NEW YORK ( TheStreet) -- U.S. stocks sold off ahead of the close to finish with marginal declines on Thursday, ending May on a fittingly disappointing note. After a sour morning in the red, the major U.S. equity indices all battled back into positive territory late in the session following reports that the International Monetary Fund was prepping a contingency plan to rescue Spain if the country's financial situation continues to deteriorate. But the gains proved unsustainable ahead of Friday's May jobs report. Thursday's raft of economic data did little to build confidence, showing evidence of a disappointing pace of job creation and slower economic growth than initially thought. The IMF also discounted the reports that it's planning a rescue loan for Spain; although stocks initially remained higher after that news. The Dow Jones Industrial Average finished down 26 points, or 0.21%, at 12,393. The blue-chip index ranged between 12,489 and 12,316 during the volatile session, coming within 100 points of going negative for the year at the day's low. The S&P 500 fell 3 points, or 0.2%, to close at 1310, while the Nasdaq lost 10 points, or 0.4%, to settle at 2827 after running as low as 2802 earlier in the session. The afternoon roller-coaster ride for stocks never dampened demand for U.S. bonds though with the yield on the 10-year Treasury remaining near new record lows. As for May, those investors that followed the old adage about selling out and going away are feeling pretty good right now. The Dow was down 6.2% for the month, while the S&P 500 fell 6.3% and the Nasdaq suffered a 7.2% decline. Year-to-date, the indices are still up 1.4%, 4.2% and 8.5% respectively. "The retail investor ... a lot of people really don't trust this market, maybe they say the market is rigged or it's insider's game, so you just see a lot of people taking their money out of U.S. equities and putting them into bonds and looking for capital preservation instead of the risk-on trade," said Joe Bell, senior equity analyst at Schaeffer's Investment Research. Bell's point is backed up by data released Thursday by the Investment Company Institute that found long-term mutual funds investing in U.S. equities saw outflows of $7.2 billion in the week ended May 23, bringing the total for the past five weeks to $19.5 billion. Bond funds have seen total inflows of $30.6 billion in the same span.
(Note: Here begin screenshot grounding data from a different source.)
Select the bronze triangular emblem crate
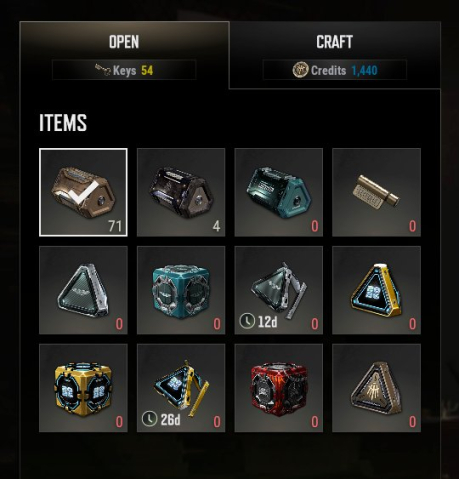Viewport: 459px width, 479px height. (x=376, y=388)
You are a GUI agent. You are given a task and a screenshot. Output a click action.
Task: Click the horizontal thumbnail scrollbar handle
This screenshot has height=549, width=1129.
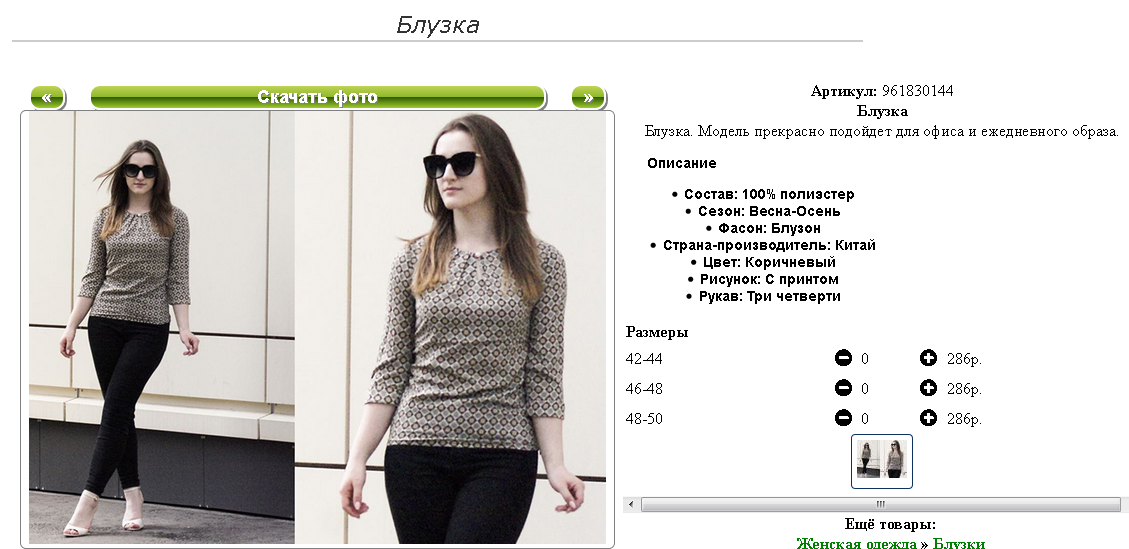click(880, 504)

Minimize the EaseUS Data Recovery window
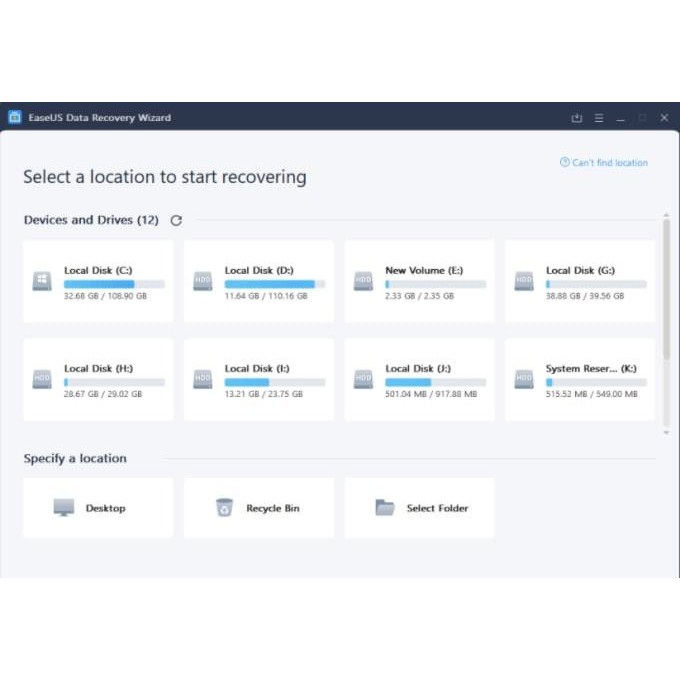[621, 118]
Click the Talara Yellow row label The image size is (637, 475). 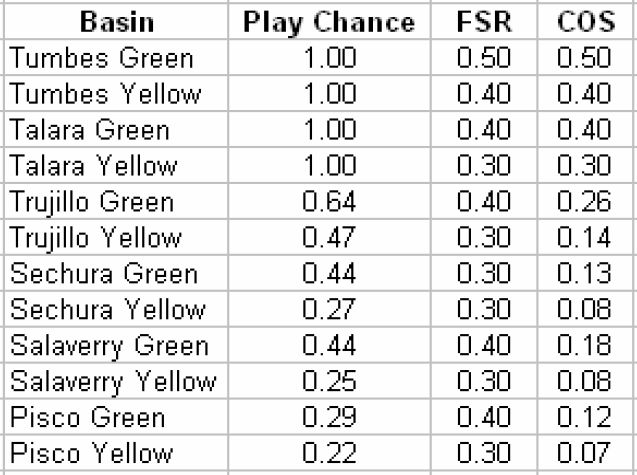pyautogui.click(x=116, y=165)
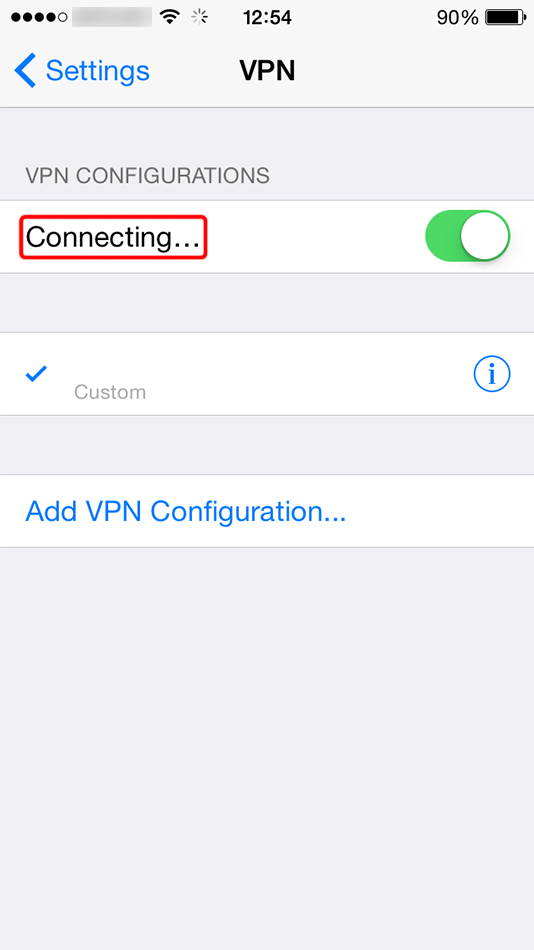Tap the Connecting… status label

point(113,237)
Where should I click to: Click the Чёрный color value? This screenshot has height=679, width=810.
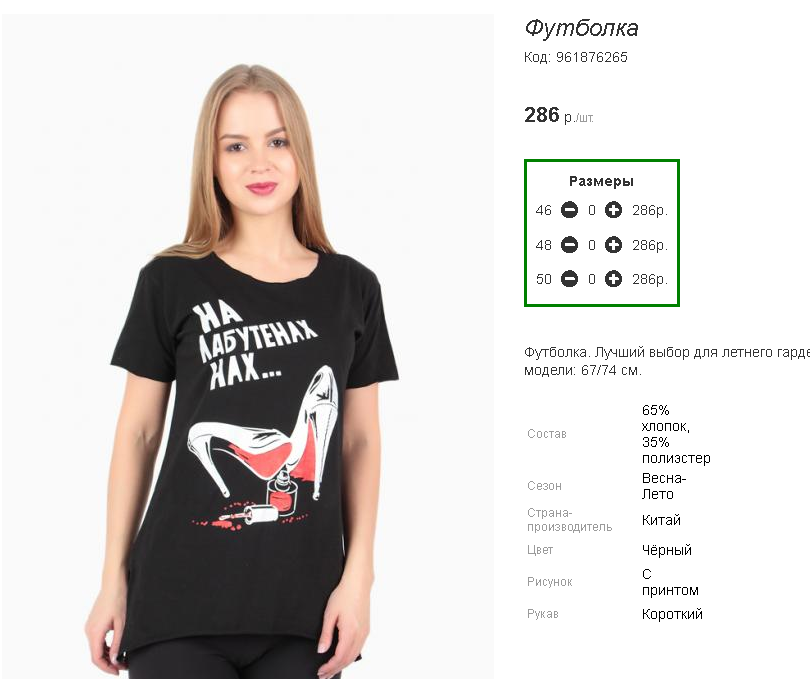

Within the Dow, 14 of the index's 30 components were higher, led by gains in AT&T ( T), Bank of America ( BAC) and Walt Disney ( DIS). The biggest percentage decliners among the blue chips were Caterpillar ( CAT), Exxon Mobil ( XOM), and Intel ( INTC). The weakest sectors were capital goods, basic materials and technology, while financials, transportation and utilities closed higher. Amid a lull in the negative headlines from Europe, Thursday's economic data set the tone for early trading, and little of it bodes well for Friday's jobs report. ADP's employment report showed companies created 133,000 jobs in May, short of expectations. Economists had expected the private sector to have added 148,000 jobs in May, according to Thomson Reuters. In April, companies created 119,000 jobs. Also global outplacement firm Challenger, Gray and Christmas said employers announced plans to lay off 61,887 workers in May, an eight-month high and up 67% from a year earlier. In addition, the Labor Department said initial jobless claims for the week ended May 26 jumped to 383,000, higher than the 370,000 economists were expecting. Meantime, the Bureau of Economic Analysis at the Department of Commerce said the economy expanded at a rate of 1.9% during the first quarter, down from the advance GDP estimate of 2.2%. That was in line with expectations. There was also disappointment after the Institute for Supply Management said the Chicago Purchasing Managers index came in at 52.7 for May; the consensus was looking for a reading of 57, up slightly from 56.2 in April. A reading over 50 indicates expansion. July oil futures settled down $1.29 at $86.53 a barrel. August gold futures were volatile once again, losing $1.50 to settle at $1564.20 an ounce after running as high as 1574.60 earlier in the day.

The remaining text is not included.